=== Problem details ===
Rewrite every line from the start of the rows through the line that contains "[VBS bei instagramm] (246, 1858)", keeping the instruction lines and their format samples unchanged. Multiply each answer coordinate by 2 and round it to a whole number, with halves rounded up.

=== Material provided ===
-=-=-=-=-
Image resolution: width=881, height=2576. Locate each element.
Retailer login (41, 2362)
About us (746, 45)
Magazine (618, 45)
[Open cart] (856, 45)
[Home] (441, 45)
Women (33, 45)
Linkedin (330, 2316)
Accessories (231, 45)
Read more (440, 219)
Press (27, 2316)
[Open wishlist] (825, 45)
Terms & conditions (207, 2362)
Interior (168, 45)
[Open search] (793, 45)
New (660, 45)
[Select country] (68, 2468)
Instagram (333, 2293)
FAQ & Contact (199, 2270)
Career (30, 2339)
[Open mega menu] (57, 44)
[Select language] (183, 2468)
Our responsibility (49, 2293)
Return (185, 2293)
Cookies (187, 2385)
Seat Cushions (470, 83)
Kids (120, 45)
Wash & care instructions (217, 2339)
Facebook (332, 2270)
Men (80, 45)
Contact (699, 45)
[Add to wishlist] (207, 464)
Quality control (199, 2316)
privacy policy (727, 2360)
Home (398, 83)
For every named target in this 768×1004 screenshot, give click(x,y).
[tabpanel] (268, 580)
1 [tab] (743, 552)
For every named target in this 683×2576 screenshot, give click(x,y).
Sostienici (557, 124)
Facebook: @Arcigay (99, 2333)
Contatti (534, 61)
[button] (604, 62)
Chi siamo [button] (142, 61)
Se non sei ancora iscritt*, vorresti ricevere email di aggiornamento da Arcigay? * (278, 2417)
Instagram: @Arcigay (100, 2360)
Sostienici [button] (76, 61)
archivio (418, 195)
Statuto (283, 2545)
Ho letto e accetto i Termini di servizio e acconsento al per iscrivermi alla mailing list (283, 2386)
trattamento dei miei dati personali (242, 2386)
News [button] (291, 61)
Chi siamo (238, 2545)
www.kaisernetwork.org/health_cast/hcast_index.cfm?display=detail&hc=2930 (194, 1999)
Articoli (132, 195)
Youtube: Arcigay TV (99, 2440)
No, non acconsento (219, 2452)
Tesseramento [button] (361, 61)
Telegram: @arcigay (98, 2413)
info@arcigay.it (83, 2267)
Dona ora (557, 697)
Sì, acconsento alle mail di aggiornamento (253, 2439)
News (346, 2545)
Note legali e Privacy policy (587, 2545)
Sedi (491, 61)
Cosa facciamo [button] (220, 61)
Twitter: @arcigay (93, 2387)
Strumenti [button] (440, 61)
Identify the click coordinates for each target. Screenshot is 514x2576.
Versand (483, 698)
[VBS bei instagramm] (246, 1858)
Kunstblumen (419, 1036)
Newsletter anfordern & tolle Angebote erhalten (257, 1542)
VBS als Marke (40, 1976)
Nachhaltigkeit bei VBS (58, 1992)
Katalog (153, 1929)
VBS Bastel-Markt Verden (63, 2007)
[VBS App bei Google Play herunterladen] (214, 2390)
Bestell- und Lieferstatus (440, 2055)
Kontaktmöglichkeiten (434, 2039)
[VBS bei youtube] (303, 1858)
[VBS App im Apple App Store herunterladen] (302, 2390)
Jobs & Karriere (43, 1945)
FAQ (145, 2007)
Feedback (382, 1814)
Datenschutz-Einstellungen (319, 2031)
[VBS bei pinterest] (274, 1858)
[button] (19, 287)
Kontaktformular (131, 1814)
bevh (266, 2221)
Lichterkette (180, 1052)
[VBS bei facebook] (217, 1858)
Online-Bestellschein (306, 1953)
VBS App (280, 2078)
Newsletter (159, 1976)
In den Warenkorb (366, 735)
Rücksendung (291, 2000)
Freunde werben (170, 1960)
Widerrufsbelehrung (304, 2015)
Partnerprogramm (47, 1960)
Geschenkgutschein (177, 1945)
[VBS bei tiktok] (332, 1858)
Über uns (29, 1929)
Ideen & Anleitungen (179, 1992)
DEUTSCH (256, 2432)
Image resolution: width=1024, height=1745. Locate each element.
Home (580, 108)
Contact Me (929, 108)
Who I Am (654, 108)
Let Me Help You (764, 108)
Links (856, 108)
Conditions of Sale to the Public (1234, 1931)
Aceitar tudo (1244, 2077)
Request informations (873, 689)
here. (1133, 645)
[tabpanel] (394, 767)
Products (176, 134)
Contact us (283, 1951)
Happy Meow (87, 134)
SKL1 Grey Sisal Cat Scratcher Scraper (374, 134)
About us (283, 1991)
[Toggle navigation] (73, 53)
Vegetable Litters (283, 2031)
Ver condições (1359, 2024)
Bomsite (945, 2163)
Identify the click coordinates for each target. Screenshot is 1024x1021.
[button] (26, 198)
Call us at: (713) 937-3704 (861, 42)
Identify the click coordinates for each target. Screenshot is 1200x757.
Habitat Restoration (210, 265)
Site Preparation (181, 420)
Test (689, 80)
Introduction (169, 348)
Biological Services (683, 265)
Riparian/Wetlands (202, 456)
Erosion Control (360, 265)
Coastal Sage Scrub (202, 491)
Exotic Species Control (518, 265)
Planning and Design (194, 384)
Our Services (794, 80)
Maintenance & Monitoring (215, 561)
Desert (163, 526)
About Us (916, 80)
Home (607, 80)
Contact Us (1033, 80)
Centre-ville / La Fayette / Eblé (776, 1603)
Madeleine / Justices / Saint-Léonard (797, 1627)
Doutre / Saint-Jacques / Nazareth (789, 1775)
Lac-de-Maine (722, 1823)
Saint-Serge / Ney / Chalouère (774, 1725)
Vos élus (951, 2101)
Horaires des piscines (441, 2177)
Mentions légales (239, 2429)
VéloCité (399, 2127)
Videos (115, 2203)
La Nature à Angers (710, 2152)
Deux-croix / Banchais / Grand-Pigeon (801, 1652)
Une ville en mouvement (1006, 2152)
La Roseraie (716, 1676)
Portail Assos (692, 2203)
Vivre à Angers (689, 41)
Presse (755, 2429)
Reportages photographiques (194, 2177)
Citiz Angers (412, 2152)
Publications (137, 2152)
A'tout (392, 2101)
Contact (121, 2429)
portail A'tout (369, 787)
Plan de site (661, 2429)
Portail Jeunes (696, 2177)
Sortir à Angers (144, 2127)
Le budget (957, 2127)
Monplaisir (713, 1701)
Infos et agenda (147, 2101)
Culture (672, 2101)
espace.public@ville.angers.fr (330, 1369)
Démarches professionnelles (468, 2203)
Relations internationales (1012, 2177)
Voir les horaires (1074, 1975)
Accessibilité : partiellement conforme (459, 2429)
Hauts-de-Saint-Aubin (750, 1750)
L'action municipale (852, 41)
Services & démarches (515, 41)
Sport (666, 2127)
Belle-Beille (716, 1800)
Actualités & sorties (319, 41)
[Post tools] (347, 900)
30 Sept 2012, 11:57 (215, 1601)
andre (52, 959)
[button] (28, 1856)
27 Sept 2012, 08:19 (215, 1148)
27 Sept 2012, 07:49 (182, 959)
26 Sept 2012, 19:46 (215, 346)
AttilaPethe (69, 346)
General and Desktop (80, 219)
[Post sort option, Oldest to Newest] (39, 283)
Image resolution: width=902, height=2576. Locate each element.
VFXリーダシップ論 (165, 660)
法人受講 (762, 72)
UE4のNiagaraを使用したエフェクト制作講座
-=-=-=-=-
=== Full answer ===
Image resolution: width=881, height=2576. Locate each element.
Retailer login (82, 4724)
About us (1492, 90)
Magazine (1236, 90)
[Open cart] (1712, 90)
[Home] (882, 90)
Women (66, 90)
Linkedin (660, 4632)
Accessories (462, 90)
Read more (880, 438)
Press (54, 4632)
[Open wishlist] (1650, 90)
Terms & conditions (414, 4724)
Interior (336, 90)
[Open search] (1586, 90)
New (1320, 90)
[Select country] (136, 4936)
Instagram (666, 4586)
FAQ & Contact (398, 4540)
Career (60, 4678)
[Open mega menu] (114, 88)
[Select language] (366, 4936)
Our responsibility (98, 4586)
Return (370, 4586)
Cookies (374, 4770)
Seat Cushions (940, 166)
Kids (240, 90)
Wash & care instructions (434, 4678)
Facebook (664, 4540)
Men (160, 90)
Contact (1398, 90)
[Add to wishlist] (414, 928)
Quality control (398, 4632)
privacy policy (1454, 4720)
Home (796, 166)
For every named target in this 768×1004 screenshot, give click(x,y).
[tabpanel] (536, 1160)
1 [tab] (1486, 1104)
For every named target in this 683×2576 screenshot, give click(x,y).
Sostienici (1114, 248)
Facebook: @Arcigay (198, 4666)
Contatti (1068, 122)
[button] (1208, 124)
Chi siamo [button] (284, 122)
Se non sei ancora iscritt*, vorresti ricevere email di aggiornamento da Arcigay? * (556, 4834)
Instagram: @Arcigay (200, 4720)
Sostienici [button] (152, 122)
archivio (836, 390)
Statuto (566, 5090)
Ho letto e accetto i Termini di servizio e acconsento al per iscrivermi alla mailing list (566, 4772)
trattamento dei miei dati personali (484, 4772)
News [button] (582, 122)
Chi siamo (476, 5090)
www.kaisernetwork.org/health_cast/hcast_index.cfm?display=detail&hc=2930 (388, 3998)
Articoli (264, 390)
Youtube: Arcigay TV (198, 4880)
No, non acconsento (438, 4904)
Tesseramento [button] (722, 122)
Telegram: @arcigay (196, 4826)
info@arcigay.it (166, 4534)
Dona ora (1114, 1394)
Sì, acconsento alle mail di aggiornamento (506, 4878)
News (692, 5090)
Note legali e Privacy policy (1174, 5090)
Sedi (982, 122)
Cosa facciamo [button] (440, 122)
Twitter: @arcigay (186, 4774)
Strumenti [button] (880, 122)
Identify the click coordinates for each target. Screenshot is 514x2576.
Versand (966, 1396)
[VBS bei instagramm] (492, 3716)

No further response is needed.